Let us start with very basic definition of GDP, Monetary value of Goods and services produced in an economy within economic territory. Say only 5 kurkure are made in economy (Consider in 2014), Value of 5 kurkure i.e rs 100 will be our GDP.
Constant Vs Current Price:
In 2015, Price of Kukure comes out 105 i.e 21*5. Let us consider this 1 rs increase as inflation. Now GDP at current price will be 105 , but GDP at constant price will be 100, i.e adjusted for inflation.
Constant series tells true scenario of growth in economy, i.e adjusting effect of inflation. Where as
Current series is influenced by effect of inflation.

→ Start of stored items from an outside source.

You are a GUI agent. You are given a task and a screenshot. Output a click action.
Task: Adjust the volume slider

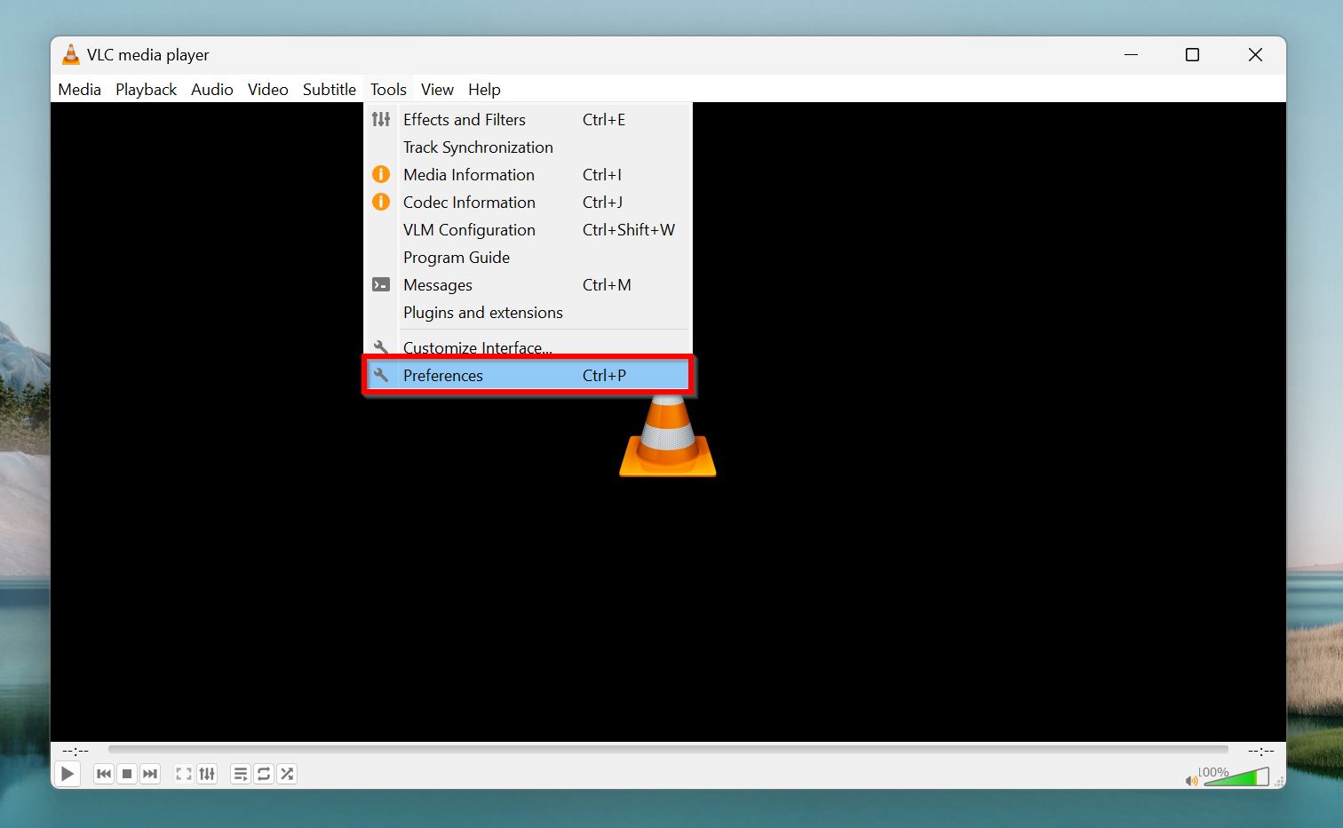pyautogui.click(x=1239, y=775)
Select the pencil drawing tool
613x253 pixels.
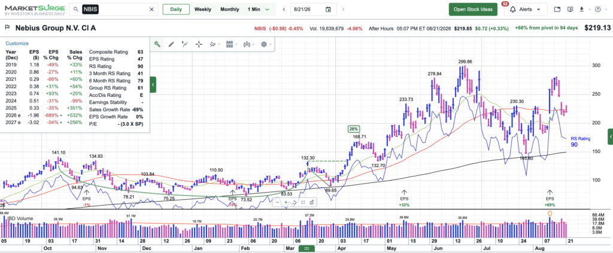(x=171, y=44)
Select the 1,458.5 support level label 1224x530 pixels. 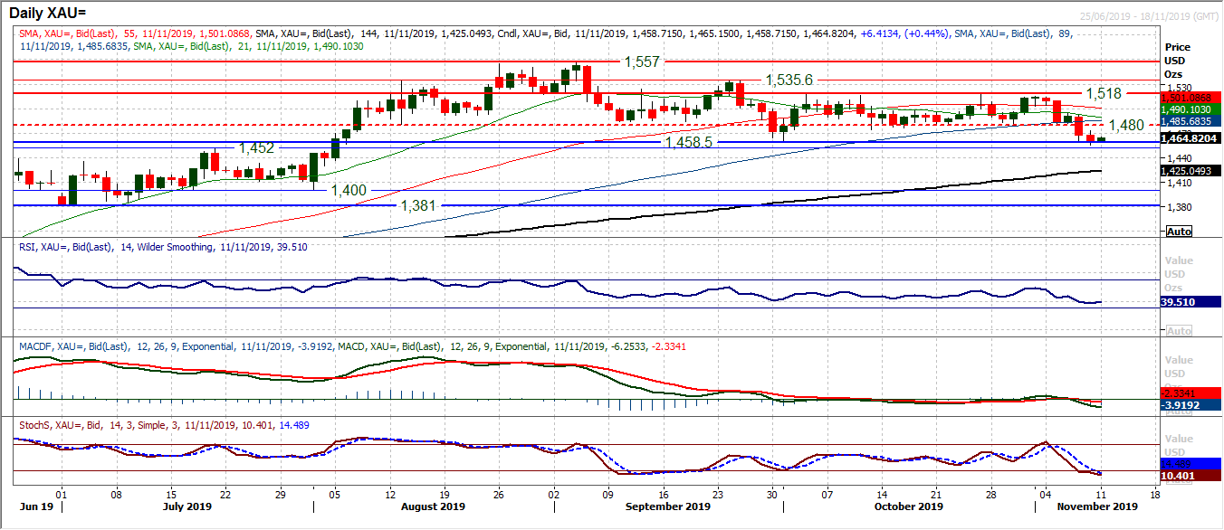coord(689,143)
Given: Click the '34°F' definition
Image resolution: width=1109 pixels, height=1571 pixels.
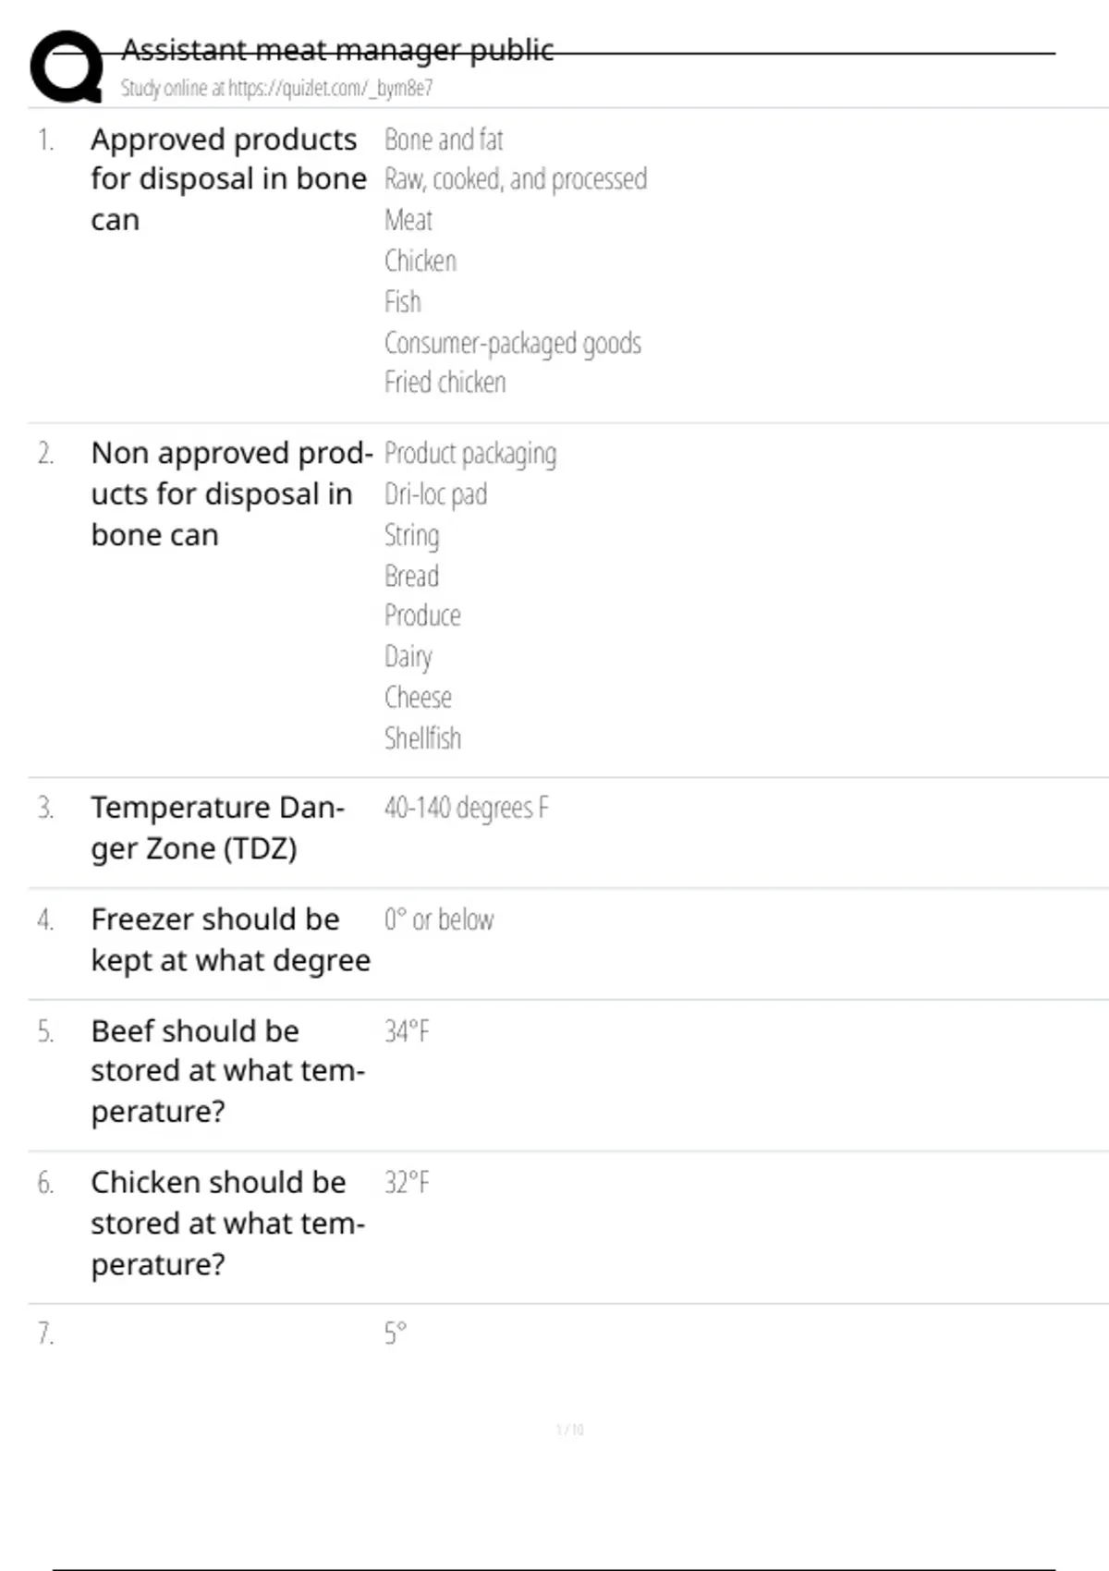Looking at the screenshot, I should (x=407, y=1031).
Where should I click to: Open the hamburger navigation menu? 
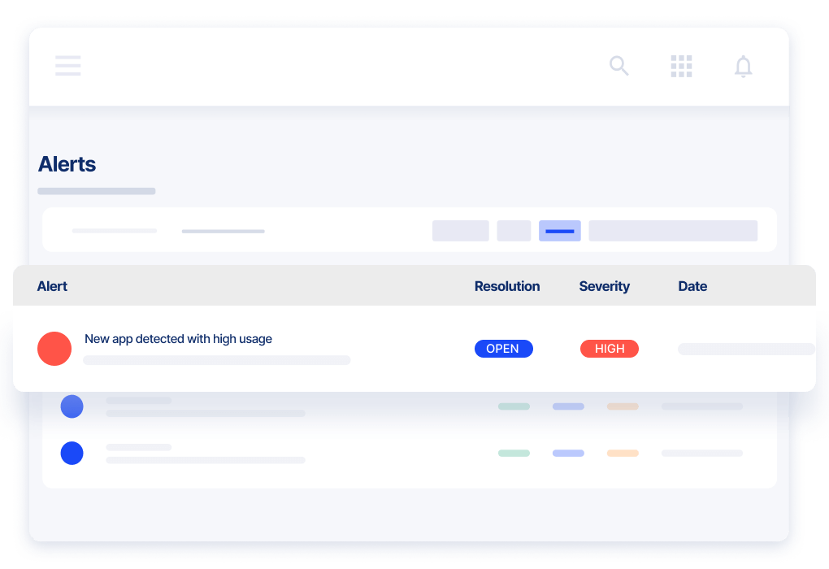pos(67,66)
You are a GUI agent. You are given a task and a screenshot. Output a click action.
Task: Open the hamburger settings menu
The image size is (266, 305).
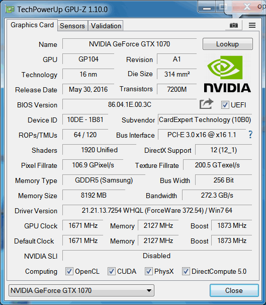point(252,25)
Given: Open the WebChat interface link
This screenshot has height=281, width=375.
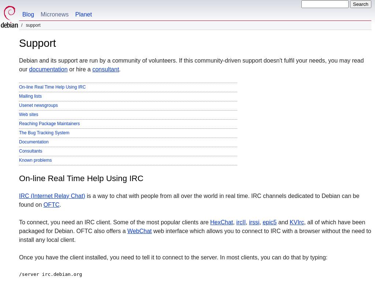Looking at the screenshot, I should (x=140, y=231).
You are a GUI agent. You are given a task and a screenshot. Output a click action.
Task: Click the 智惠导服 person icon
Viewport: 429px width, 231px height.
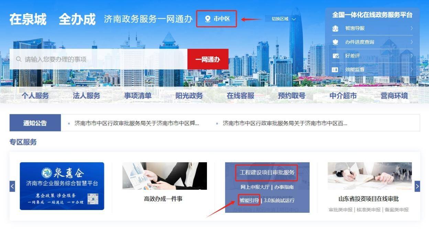click(x=336, y=28)
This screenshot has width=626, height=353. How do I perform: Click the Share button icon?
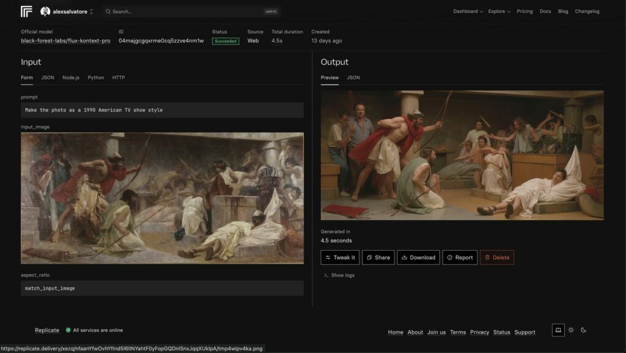369,258
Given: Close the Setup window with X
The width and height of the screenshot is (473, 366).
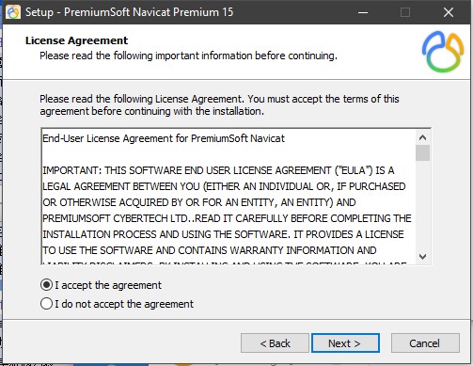Looking at the screenshot, I should pos(449,12).
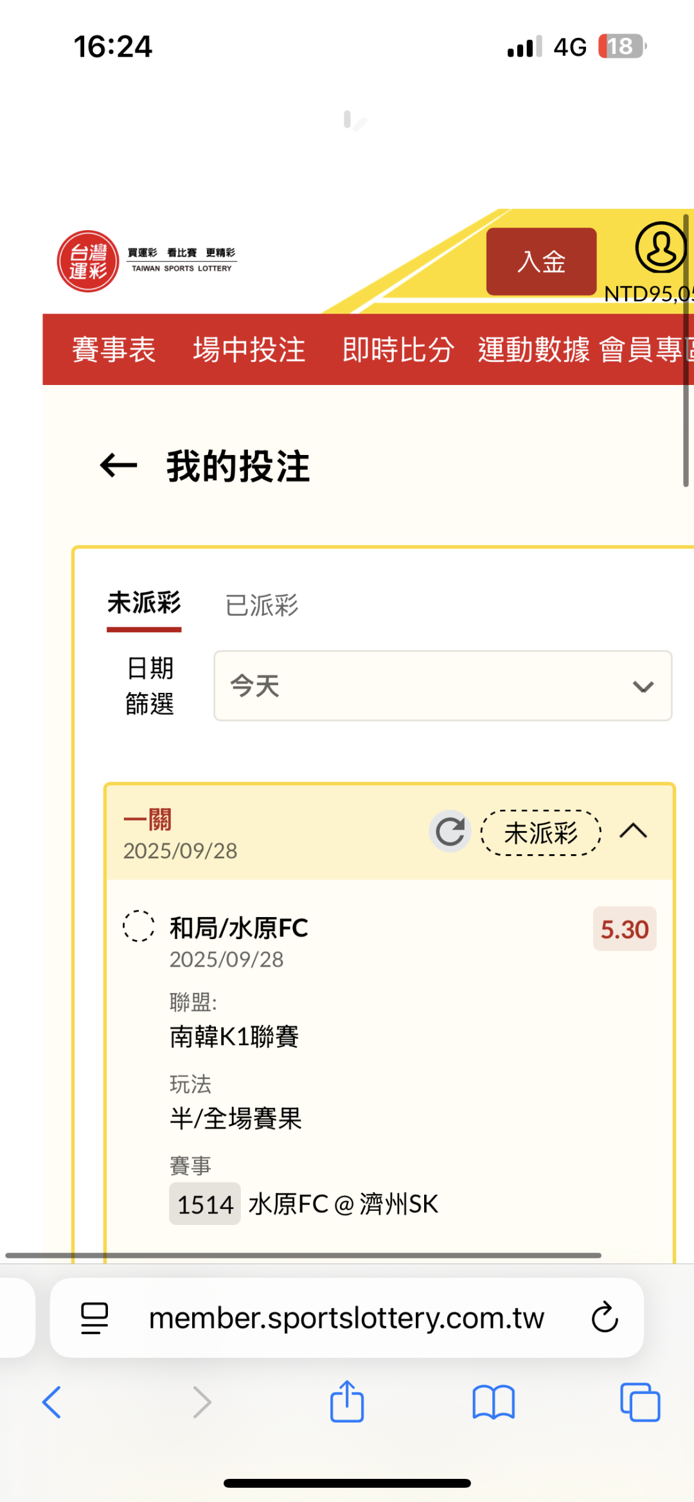Tap the 未派彩 status badge
Screen dimensions: 694x1502
[x=541, y=833]
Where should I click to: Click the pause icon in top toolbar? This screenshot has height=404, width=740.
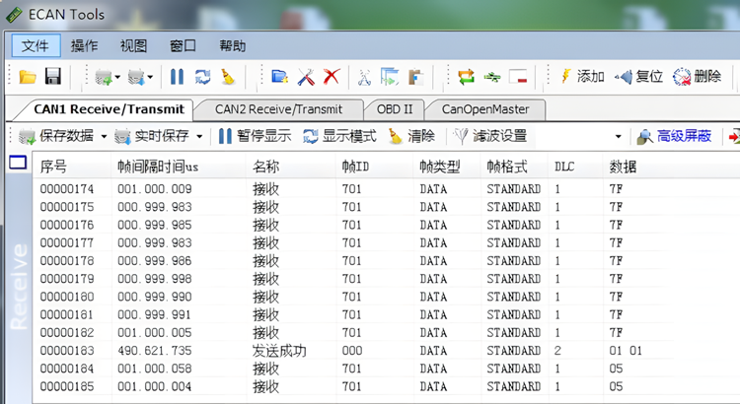point(177,76)
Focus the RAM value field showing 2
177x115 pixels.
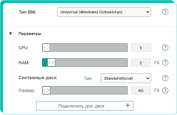141,63
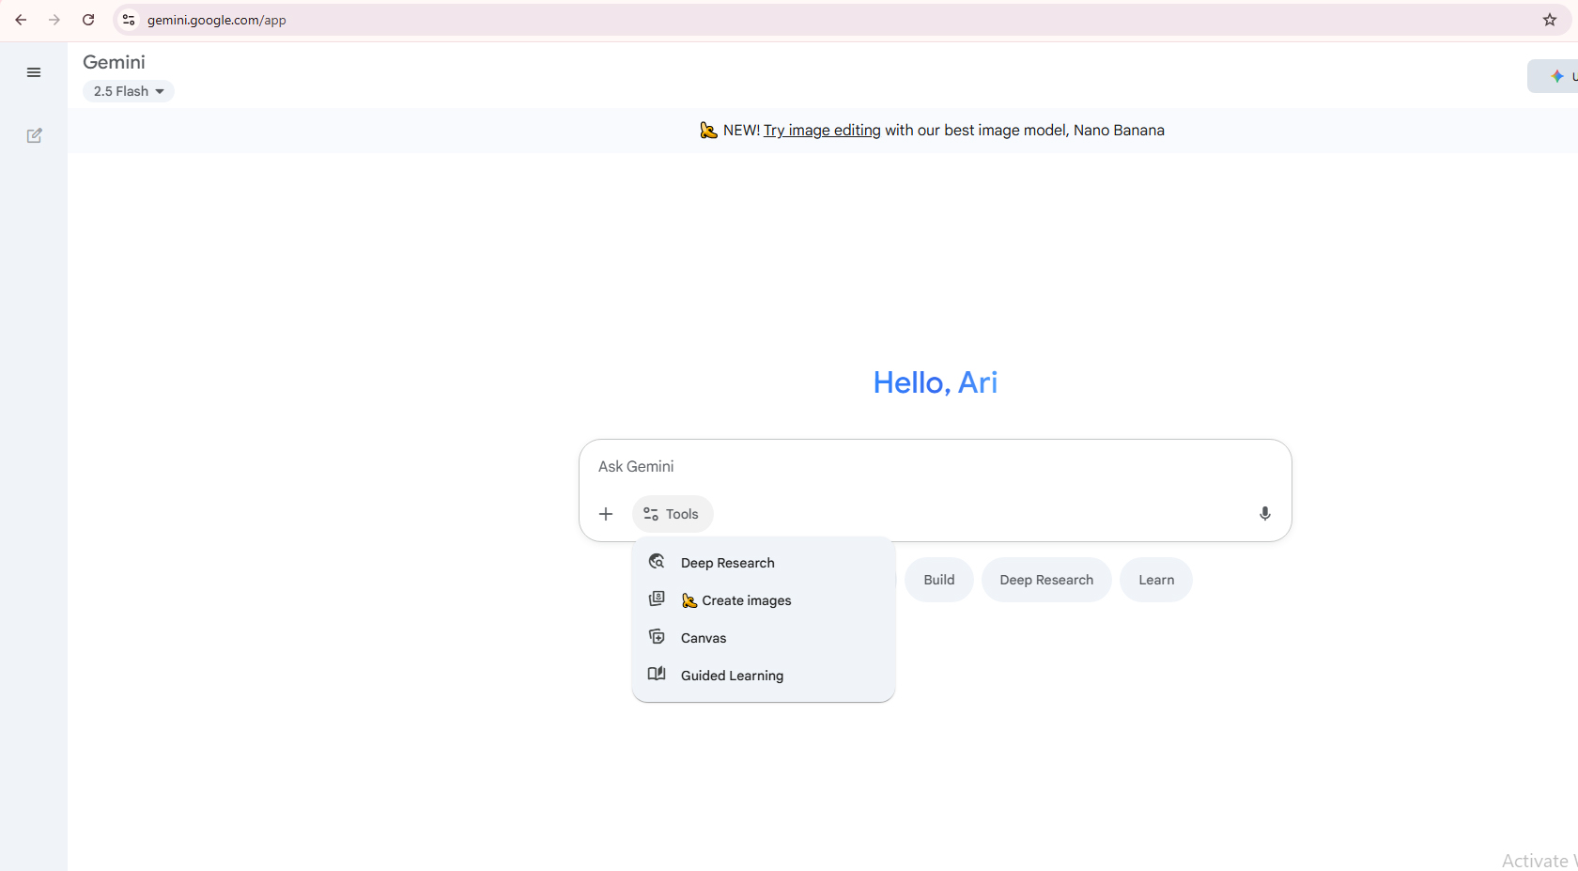Select Deep Research from Tools menu

[727, 563]
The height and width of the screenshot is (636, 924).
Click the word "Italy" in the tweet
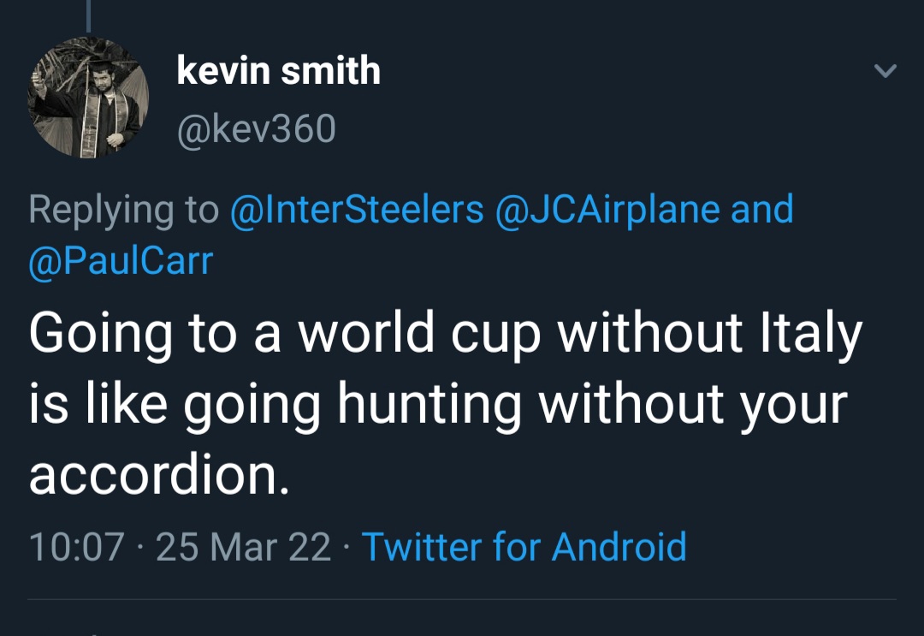point(810,335)
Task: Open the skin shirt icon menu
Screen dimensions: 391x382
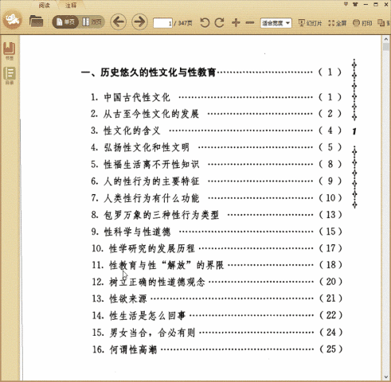Action: (x=355, y=4)
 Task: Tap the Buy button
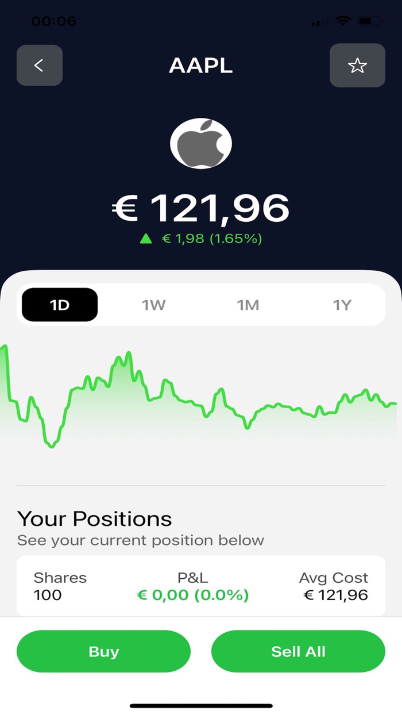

Factor Cost Vs Market Price:
Next is difference between Factor cost and Market price,
Suppose value of Kurkure at “factory gate” is 17 rs and till it reach retail shop in market, Tax is added and subsidies are subtracted to it’s price . Say 17 + 3 (Excise) – 0 (Subsidies) = RS 20.
In market price we have Taxes added and Subsidies deducted to the factor cost.
GDP @ factor cost @ constant price in our example will be RS 17 (Price of kurkure at factory gate) * 5 = rs 85.
Value Of GDP @ Constant price @ market price i.e GDP @ Constant market price in our example will be = 20 * 5 = Rs100.
Till now India’s GDP was calculated at factor cost as Indian market price can be regulated by govt. to large extent(Say higher subsidies, taxes etc). But recently after govt notification, it is calculated at market price, which is to bring India on par with global GDP calculation standards.